Minister of Agriculture
- In office 16 July 1958 – 3 November 1958
- President: Carlos Ibáñez del Campo
- Preceded by: Abel Valdés
- Succeeded by: Jorge Saelzer

Personal details
- Born: 28 May 1907 Santiago, Chile
- Died: 1983 Santiago, Chile
- Spouse: Violeta Chassin
- Children: 4
- Alma mater: University of Chile (B.Sc)
- Profession: Odontologist

= Elzo Pertuiset =

Chilean politician (1907-1983)

Elzo Pertuiset Lira (Santiago, 28 May 1907 – Santiago, 1983) was a Chilean dentist and politician who served as Minister of Agriculture from June to November 1958 during the second administration of President Carlos Ibáñez del Campo.

== Early life ==
Pertuiset was born in Santiago, Chile, on 28 May 1907, the son of Roberto Pertuiset and Elena Lira. He received his primary education at the Instituto Nacional and his secondary education at the Internado Nacional Barros Arana. He subsequently studied at the Dental School of the University of Chile, qualifying as a dental surgeon in August 1931. He later undertook further studies in medicine.

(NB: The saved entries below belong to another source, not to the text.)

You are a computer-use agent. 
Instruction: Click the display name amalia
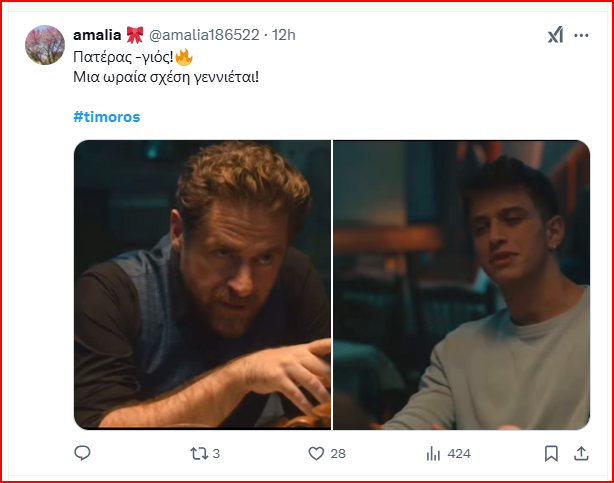(97, 35)
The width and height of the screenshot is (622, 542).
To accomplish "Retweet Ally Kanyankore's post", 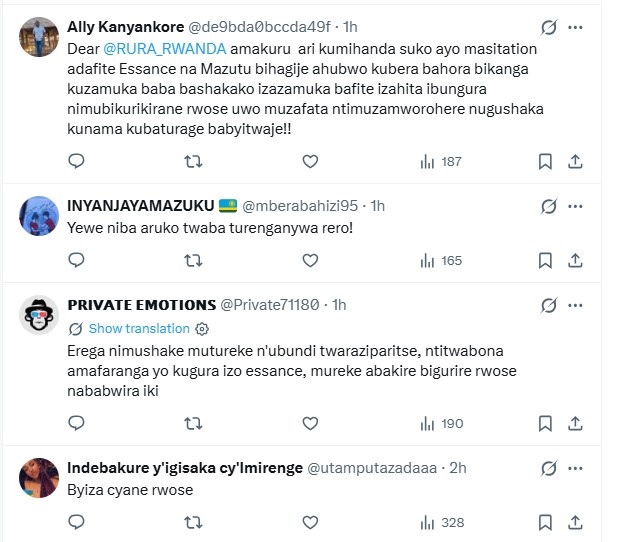I will pyautogui.click(x=193, y=161).
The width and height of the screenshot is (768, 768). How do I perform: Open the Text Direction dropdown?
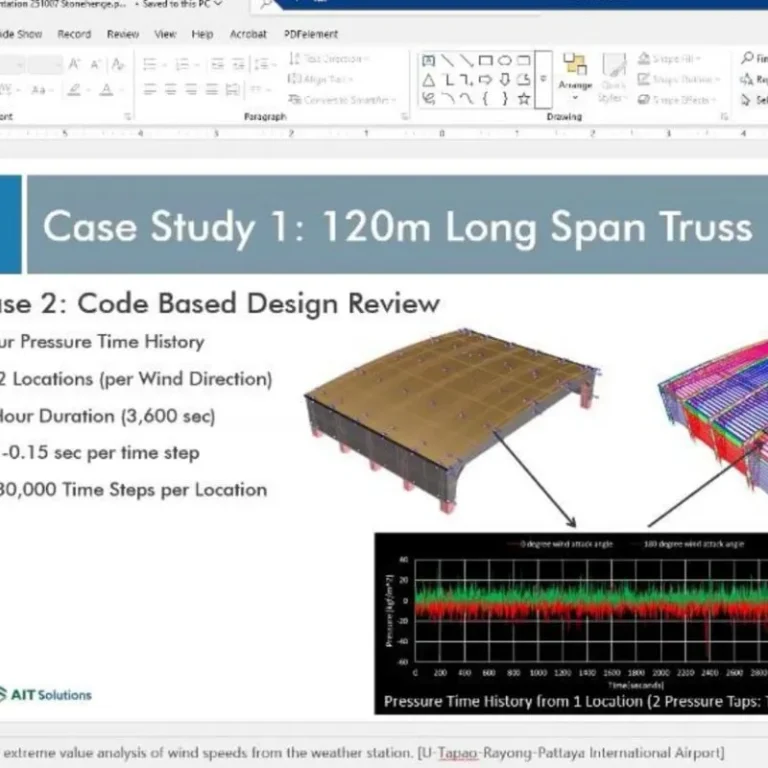coord(328,60)
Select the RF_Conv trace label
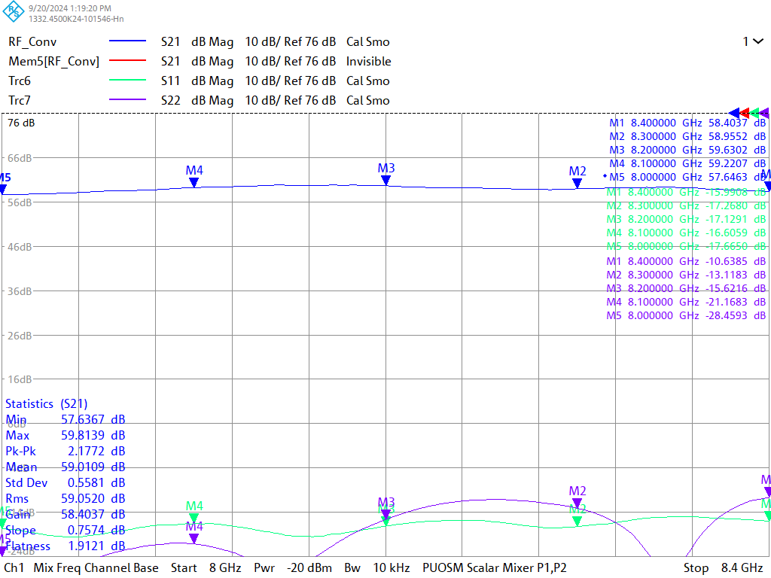The image size is (771, 578). click(33, 42)
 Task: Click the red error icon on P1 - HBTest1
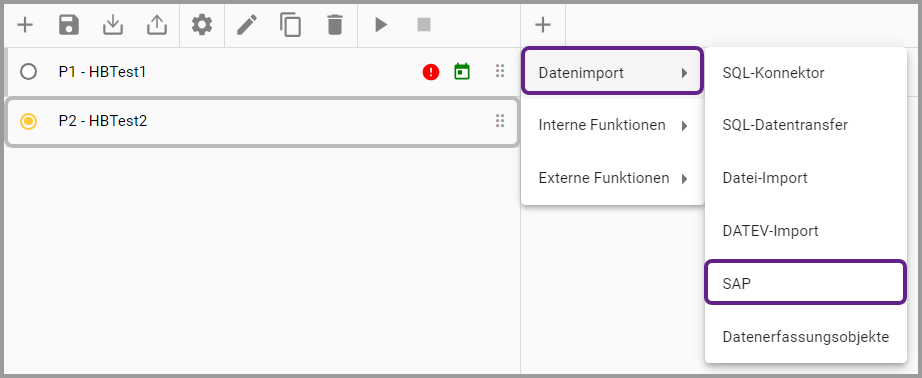click(431, 72)
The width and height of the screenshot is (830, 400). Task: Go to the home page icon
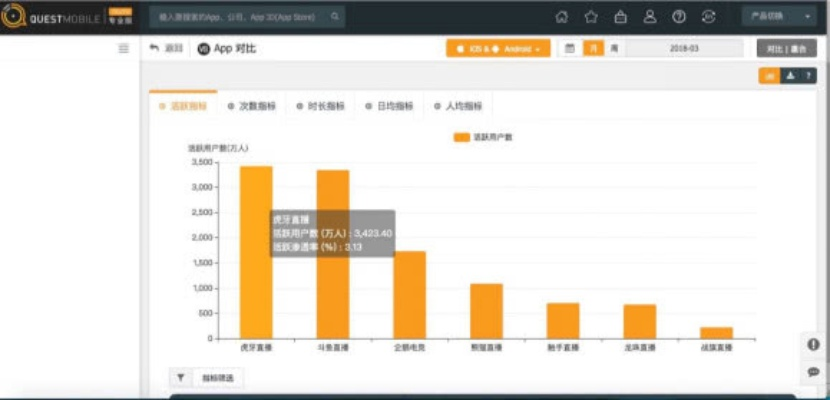click(561, 17)
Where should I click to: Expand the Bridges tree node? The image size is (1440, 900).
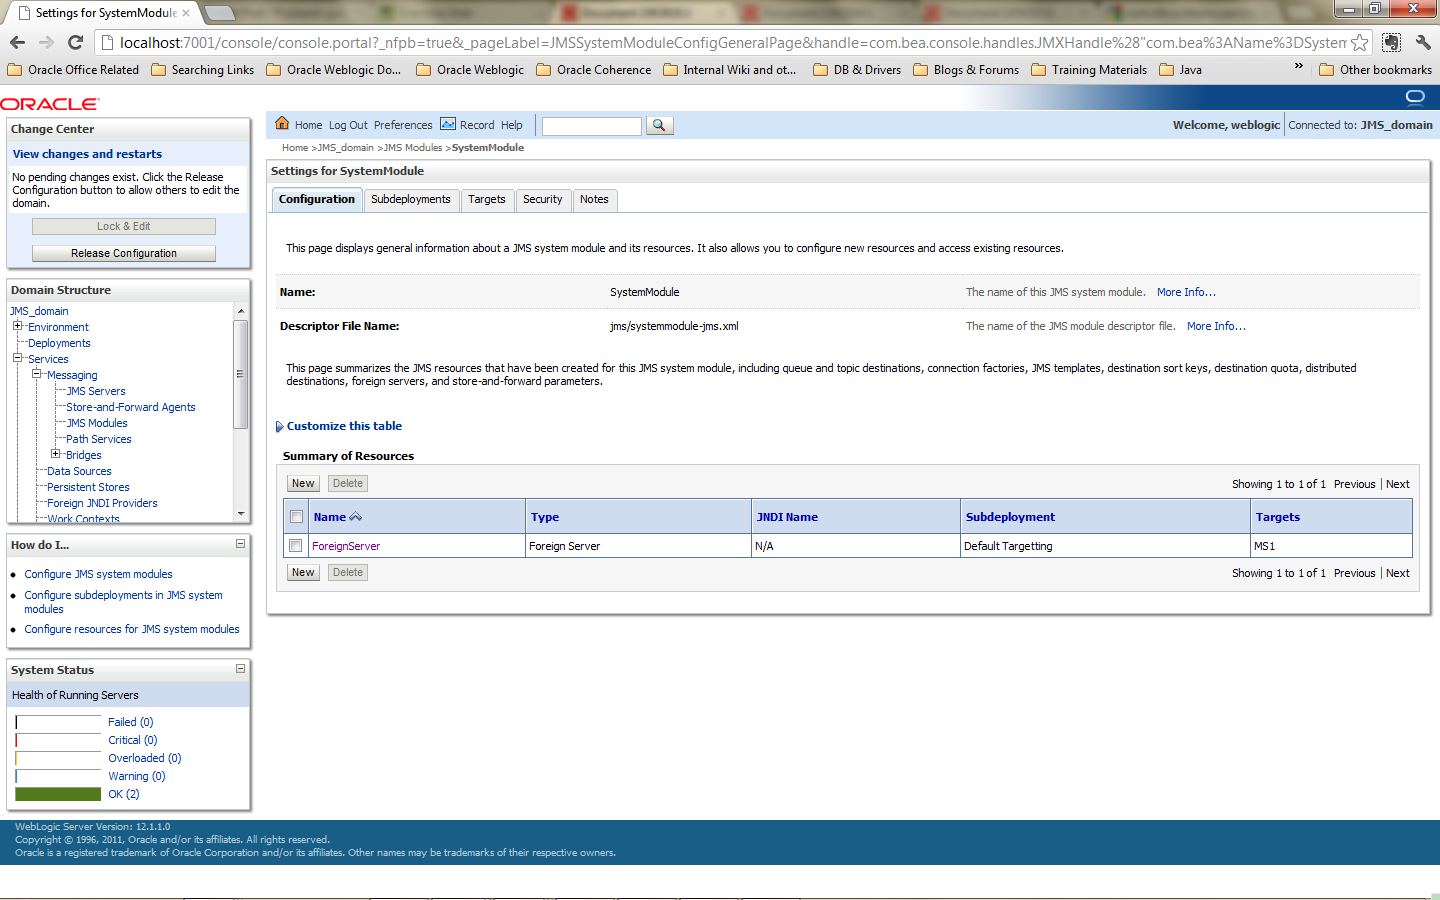pos(56,454)
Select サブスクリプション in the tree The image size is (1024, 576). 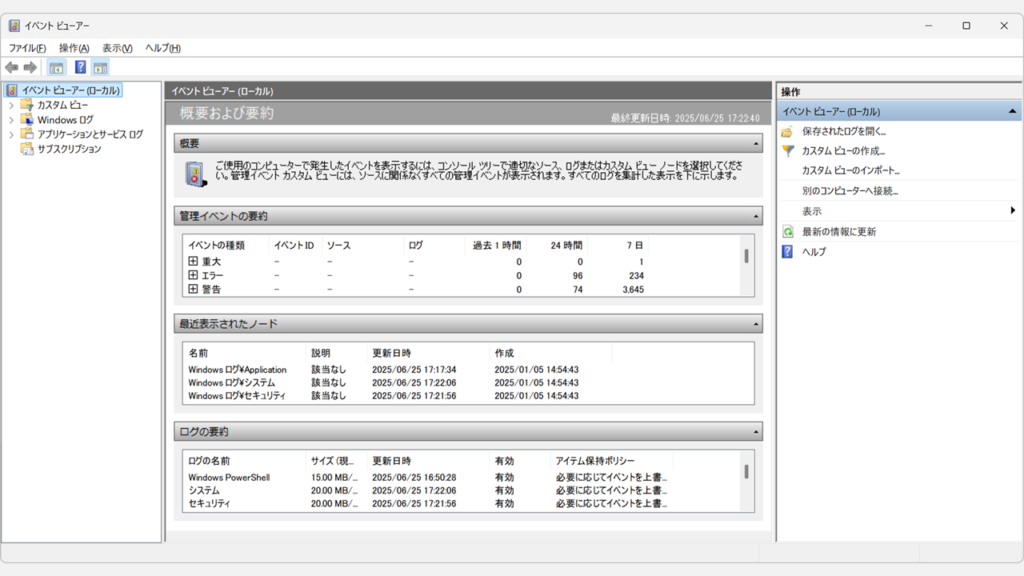pyautogui.click(x=69, y=149)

He married Violeta Chassin Trubert, with whom he had four children: Roberto, Jacqueline, Paulette, and Elzo.

== Political career ==
Pertuiset began his professional career as a surgical assistant at the Dental School of the University of Chile and later worked at the clinic of physician Italo Alessandrini Iturriaga. He subsequently joined the General Directorate of Health, where he headed sections responsible for dental inspections and medical professionals. He also worked as a dentist for the Chilean Air Force and the Private Employees' Pension Fund (Empart).

Pertuiset was also involved in sports administration. He served as an honorary dentist and referee for the Chilean Boxing Federation, was a member of the National Sports Council, and served as president of Green Cross in 1941. In 1955, he was appointed honorary director of the state sports authority.

During the second administration of President Carlos Ibáñez del Campo, Pertuiset was appointed Minister of Agriculture on 16 June 1958. He remained in office until the end of Ibáñez's administration on 3 November 1958.

Pertuiset was also a member of several professional organisations, including the Sociedad Odontológica de Chile and the Sociedad de Biología Estomatológica. He died in Santiago in 1983.